Many paths lead to homosexuality. It would be impossible to describe all. We can only get at a few typical examples.
We turn our attention now to the important question: what is the attitude of the neurotic towards his mother? We have seen that psychoanalysts correlate homosexuality to the repressed love for the mother. Let us give a glimpse at my few statistical data. The question: “Are you specially fond of your mother or your father? Or are you partial to some brother or sister?” was answered by my 20 homosexuals as follows:
“Only of mother—mother—no particular preference—both alike—mother—father—no preference—on the whole, more fond of mother—love the whole family passionately—father—mother—my father mother—mother—mother—mother—specially fond of a brother (indifferent to all the others)—father—mother.”
Approximately one-half confess a greater fondness for the mother. I have mentioned the preferences in these cases because in one of them, at least, I am able positively to prove that back of love for the mother is hidden really a powerful aversion against the father; another subject had failed to mention his fondness for his sister which played a tremendous rôle in the development of his homosexuality. Such a statistical inquiry really requires documentation through psychoanalysis. But even on the face of the statistical figures we find a certain percentage of cases showing a greater fondness for the mother. This is also true of some of the cases in which the predominant love had been declared in favor of the father.

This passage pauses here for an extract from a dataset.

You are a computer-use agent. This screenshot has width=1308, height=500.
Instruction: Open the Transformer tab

Hirschfeld holds that the attachment of the urning to his mother is a common occurrence. He states:
“The homosexual is attracted to one woman with particular tenderness; this is his mother; and here we also find the analogy of a particularly intimate relationship between the urning daughter and her father. The homosexual’s attachment to his mother is so typical, that the Freudian school has described this mother-complex as the cause of homosexuality. I hold this deduction for a false one. The homosexual does not become an urning because he was so passionately attached to his mother as a child; on the contrary, he leans towards the mother instinctively rather than knowingly, at first, this being the direction of his weakness and peculiarity and often his mother, also instinctively, makes him her favorite child....”

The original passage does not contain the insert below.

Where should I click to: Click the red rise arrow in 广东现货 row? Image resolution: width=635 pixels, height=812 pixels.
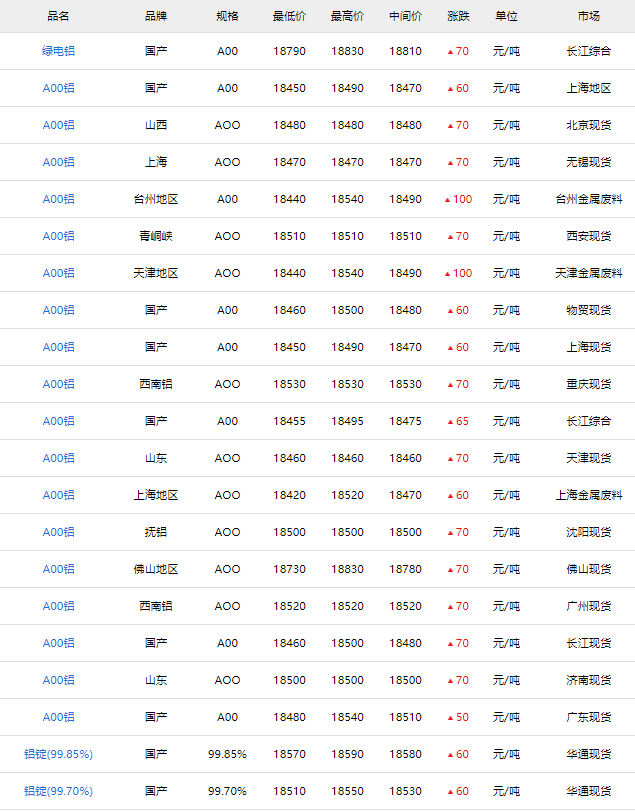450,717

This conclusion of Hirschfeld’s I find myself unable to accept. The urning is often the mother’s favorite child before his birth. The child responds with the most tender love for his mother with whom he identifies himself in the end. Sometimes the mother wishes a girl and brings up her boy as one. I know one urning who was never dressed in pantelets by his mother, who was always kept by her side and whose mother was in the habit of folding his external genital over with his skin, saying: you are a girl! Even as a grown up boy he was frequently put in girl’s clothes and he preserved for some time a tendency to transvestism.
Undoubtedly there are many cases, in which direct love for the mother has absorbed all love for the female sex.
One urning, for instance, as quoted by Hirschfeld, states:
“My mother was everything to me, she was my one best friend, the alpha and omega of my existence. I had built many pretty plans for her, desiring to make her comfortable in her old age.... Then, there came the terrible catastrophe, which nearly wiped out my whole existence, death robbed me of my much-beloved mother. The report of her illness, which made me fear the worst, found me in the North of Ireland and the tortures which I endured during the two days and two nights that it took me to reach home, could not be described in mere words. On the train folks avoided me suspecting that I was insane.... For three weary weeks I took care of my mother day and night, then God took her from me, and I remained a lonely wanderer, broken in mind and body. It was a blow from which I could never recover. In the endeavor to forget I returned to my England to take up my former work but it was useless. Forget I could not, day and night I was a prey to mental and physical suffering. I could not stand it any longer. So I returned to the old home where my people had lived for 100 years. Sometimes I was nearly insane and felt a little more quiet only when visiting the cemetery and hovering around my parents’ resting place. Unable to find peace I decided to travel. In the churches and cathedrals of every City and in the chapels of every village through which I passed I prayed to God for the soul of my beloved mother. The gnawing anguish in my heart over the death of my beloved mother had shattered my nerves all to pieces.... I felt myself paralyzed on account of my deep depression, I could no longer think, I fell into melancholy although I sometimes tried to rouse myself. I abandoned all correspondence because no one could write me a consoling word. When the world which existed between mother and myself shattered, life ceased to have any interest for me.”